The full set of records must be set down verbatim.

Collected data
━━━━━━━━━━
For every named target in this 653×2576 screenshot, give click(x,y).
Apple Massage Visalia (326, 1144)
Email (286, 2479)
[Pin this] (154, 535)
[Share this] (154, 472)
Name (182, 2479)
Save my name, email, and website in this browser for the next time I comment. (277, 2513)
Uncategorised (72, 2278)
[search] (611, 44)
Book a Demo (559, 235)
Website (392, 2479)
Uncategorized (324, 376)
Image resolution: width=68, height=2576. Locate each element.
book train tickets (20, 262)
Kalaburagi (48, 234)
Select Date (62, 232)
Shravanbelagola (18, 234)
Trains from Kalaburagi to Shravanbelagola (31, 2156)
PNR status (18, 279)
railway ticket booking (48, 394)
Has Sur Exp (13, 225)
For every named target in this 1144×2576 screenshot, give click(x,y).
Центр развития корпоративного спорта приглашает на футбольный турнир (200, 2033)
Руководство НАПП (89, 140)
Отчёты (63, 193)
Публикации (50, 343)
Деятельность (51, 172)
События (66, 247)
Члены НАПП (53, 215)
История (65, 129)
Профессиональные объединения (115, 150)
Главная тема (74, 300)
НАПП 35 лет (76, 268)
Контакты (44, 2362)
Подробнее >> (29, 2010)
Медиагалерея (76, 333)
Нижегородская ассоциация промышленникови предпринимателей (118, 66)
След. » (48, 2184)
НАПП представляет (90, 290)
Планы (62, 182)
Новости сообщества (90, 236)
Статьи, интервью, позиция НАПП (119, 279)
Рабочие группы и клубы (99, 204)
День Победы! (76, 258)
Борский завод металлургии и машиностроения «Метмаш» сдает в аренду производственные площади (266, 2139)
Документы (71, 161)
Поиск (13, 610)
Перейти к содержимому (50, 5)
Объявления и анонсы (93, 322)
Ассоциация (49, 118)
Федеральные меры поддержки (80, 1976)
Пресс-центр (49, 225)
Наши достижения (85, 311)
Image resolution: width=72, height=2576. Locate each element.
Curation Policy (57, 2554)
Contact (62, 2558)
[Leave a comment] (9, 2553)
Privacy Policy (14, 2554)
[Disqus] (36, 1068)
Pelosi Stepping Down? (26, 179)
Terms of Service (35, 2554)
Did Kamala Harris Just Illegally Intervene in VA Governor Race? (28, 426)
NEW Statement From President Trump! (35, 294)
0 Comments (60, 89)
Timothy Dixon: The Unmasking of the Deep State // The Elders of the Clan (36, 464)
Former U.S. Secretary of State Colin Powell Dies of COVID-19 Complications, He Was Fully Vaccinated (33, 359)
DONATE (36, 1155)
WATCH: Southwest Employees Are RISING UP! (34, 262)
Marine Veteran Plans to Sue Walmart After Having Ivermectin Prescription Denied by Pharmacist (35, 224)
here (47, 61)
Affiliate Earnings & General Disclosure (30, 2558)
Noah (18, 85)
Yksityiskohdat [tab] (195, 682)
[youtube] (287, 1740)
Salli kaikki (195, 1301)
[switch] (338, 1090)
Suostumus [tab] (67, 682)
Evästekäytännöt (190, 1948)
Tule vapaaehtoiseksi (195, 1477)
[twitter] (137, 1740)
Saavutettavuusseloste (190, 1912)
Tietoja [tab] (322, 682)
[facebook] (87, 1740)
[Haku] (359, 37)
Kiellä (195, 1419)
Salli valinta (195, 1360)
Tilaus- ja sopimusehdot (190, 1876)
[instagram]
━━━━━━━━━━
**Final answer:**
For every named target in this 653×2576 screenshot, give click(x,y).
Apple Massage Visalia (326, 1144)
Email (286, 2479)
[Pin this] (154, 535)
[Share this] (154, 472)
Name (182, 2479)
Save my name, email, and website in this browser for the next time I comment. (277, 2513)
Uncategorised (72, 2278)
[search] (611, 44)
Book a Demo (559, 235)
Website (392, 2479)
Uncategorized (324, 376)
Image resolution: width=68, height=2576. Locate each element.
book train tickets (20, 262)
Kalaburagi (48, 234)
Select Date (62, 232)
Shravanbelagola (18, 234)
Trains from Kalaburagi to Shravanbelagola (31, 2156)
PNR status (18, 279)
railway ticket booking (48, 394)
Has Sur Exp (13, 225)
For every named target in this 1144×2576 screenshot, give click(x,y).
Центр развития корпоративного спорта приглашает на футбольный турнир (200, 2033)
Руководство НАПП (89, 140)
Отчёты (63, 193)
Публикации (50, 343)
Деятельность (51, 172)
События (66, 247)
Члены НАПП (53, 215)
История (65, 129)
Профессиональные объединения (115, 150)
Главная тема (74, 300)
НАПП 35 лет (76, 268)
Контакты (44, 2362)
Подробнее >> (29, 2010)
Медиагалерея (76, 333)
Нижегородская ассоциация промышленникови предпринимателей (118, 66)
След. » (48, 2184)
НАПП представляет (90, 290)
Планы (62, 182)
Новости сообщества (90, 236)
Статьи, интервью, позиция НАПП (119, 279)
Рабочие группы и клубы (99, 204)
День Победы! (76, 258)
Борский завод металлургии и машиностроения «Метмаш» сдает в аренду производственные площади (266, 2139)
Документы (71, 161)
Поиск (13, 610)
Перейти к содержимому (50, 5)
Объявления и анонсы (93, 322)
Ассоциация (49, 118)
Федеральные меры поддержки (80, 1976)
Пресс-центр (49, 225)
Наши достижения (85, 311)
Image resolution: width=72, height=2576. Locate each element.
Curation Policy (57, 2554)
Contact (62, 2558)
[Leave a comment] (9, 2553)
Privacy Policy (14, 2554)
[Disqus] (36, 1068)
Pelosi Stepping Down? (26, 179)
Terms of Service (35, 2554)
Did Kamala Harris Just Illegally Intervene in VA Governor Race? (28, 426)
NEW Statement From President Trump! (35, 294)
0 Comments (60, 89)
Timothy Dixon: The Unmasking of the Deep State // The Elders of the Clan (36, 464)
Former U.S. Secretary of State Colin Powell Dies of COVID-19 Complications, He Was Fully Vaccinated (33, 359)
DONATE (36, 1155)
WATCH: Southwest Employees Are RISING UP! (34, 262)
Marine Veteran Plans to Sue Walmart After Having Ivermectin Prescription Denied by Pharmacist (35, 224)
here (47, 61)
Affiliate Earnings & General Disclosure (30, 2558)
Noah (18, 85)
Yksityiskohdat [tab] (195, 682)
[youtube] (287, 1740)
Salli kaikki (195, 1301)
[switch] (338, 1090)
Suostumus [tab] (67, 682)
Evästekäytännöt (190, 1948)
Tule vapaaehtoiseksi (195, 1477)
[twitter] (137, 1740)
Saavutettavuusseloste (190, 1912)
Tietoja [tab] (322, 682)
[facebook] (87, 1740)
[Haku] (359, 37)
Kiellä (195, 1419)
Salli valinta (195, 1360)
Tilaus- ja sopimusehdot (190, 1876)
[instagram]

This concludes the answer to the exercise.